# 22 Zoll Monitor und Fenstermodus



## Chalyia (7. August 2009)

Huhu Leute, 

ich habe folgendes Problem und bin mir garnet sicher ob es hier rein gehört. 

Also dann schilder ich mal mein Problem. 
Ich habe einen 22 Zoll Mo1nitor und spiele WoW auf der Auflösung 1680x1050 im Fenstermodus. 
So das heißt das der Monitor net ganz ausgefüllt ist.  
Also klicke ich das Fenster auf Groß wenn ihr wisst was ich meine. 
Dann habe ich net mehr meine 150 Frames in IF sonder nur noch 36. 
Woran kann das liegen bzw. wie löse ich das Problem ohne auf den non Fenstermodus umzusteigen? 

MFG Chaly


----------



## sympathisant (7. August 2009)

die grafikkarte kommt nicht hinterher ...  schliesslich muss sie im vollbildmodus mehr berechnen.

was hast du denn für eine drin?


----------



## gOOvER (7. August 2009)

falsches Forum 


			Dieser Inhalt steht nur eingeloggten Mitgliedern zur Verfügung.


----------



## Chalyia (7. August 2009)

sympathisant schrieb:


> die grafikkarte kommt nicht hinterher ...  schliesslich muss sie im vollbildmodus mehr berechnen.
> 
> was hast du denn für eine drin?



Geforce 9600 GT also eig. nicht das problem oder?


----------



## Niranda (7. August 2009)

fenstermodus frisst mehr leistung als vollbild (non-windowed-mode), das ist normal.
Probier mal Dreifachbuffering aus... meine beiden highendkarten gehen auch in die knie in dalaran im fenstermodus.. =/


----------



## Chalyia (7. August 2009)

Niranda schrieb:


> fenstermodus frisst mehr leistung als vollbild (non-windowed-mode), das ist normal.
> Probier mal Dreifachbuffering aus... meine beiden highendkarten gehen auch in die knie in dalaran im fenstermodus.. =/



Bringt leider 0 


			Dieser Inhalt steht nur eingeloggten Mitgliedern zur Verfügung.
        


NAja dann muss ich wohl im Vollen Modus spielen :/


----------



## claet (7. August 2009)

_ _ _ _ _ _ _

• Zu bearbeitende Aufgaben
a) Beantworten Sie anhand des Forumsthreads zum Fenstermodus folgende Fragen:
(i) Mit welcher Auflösung spielt Chalyia WoW im Fenstermodus?
(ii) Welche Grafikkarte hat Chalyia eingebaut?
(iii) Was empfiehlt Niranda auszuprobieren?
b) Setzen Sie den Forumsthread zum Fenstermodus im Anschluss an seine zuletzt gezeigte Zeile fort.

• Datenblock
_ _ _ _ _ _ _

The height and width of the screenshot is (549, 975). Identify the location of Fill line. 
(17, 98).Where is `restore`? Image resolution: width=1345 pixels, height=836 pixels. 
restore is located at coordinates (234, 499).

_ _ _ _ _ _ _

• Antworten
a)
(i) 1680x1050
(ii) Geforce 9600 GT
(iii) Dreifachbuffering

b)
Also ich verliere keine 80% der fps - da stimmt doch irgendwas nich O_o
Bei mir verändert sich die Framerate ca um 10%...

btw. spiele grundsätzlich nur im fenstermodus. aber natürlich maximiert, hast du auch, oder?
also nicht das windows maximiert, sondern das, was man im wow einstellen kann.

*edit*
und dass deine beiden karten in dalaran in die knie gehen versteh ich auch nich. 

ich spiel mit meiner 4850 im fenstermodus in fullhd und hab null probleme.
alles auf max bis auf schatten und sichtweite


----------



## Chalyia (7. August 2009)

claet schrieb:


> Also ich verliere keine 80% der fps - da stimmt doch irgendwas nich O_o
> Bei mir verändert sich die Framerate ca um 10%...
> 
> btw. spiele grundsätzlich nur im fenstermodus. aber natürlich maximiert, hast du auch, oder?
> ...



Also ich habe bis jetzt immer nur den hacken bei Fenstermodus reingemacht.
Aber was bringt mir dann maximieren wenn ich dann die taskleiste usw net mehr sehe?
Dann kann ich doch gleich im vollbild modus zocken^^


----------



## Soramac (7. August 2009)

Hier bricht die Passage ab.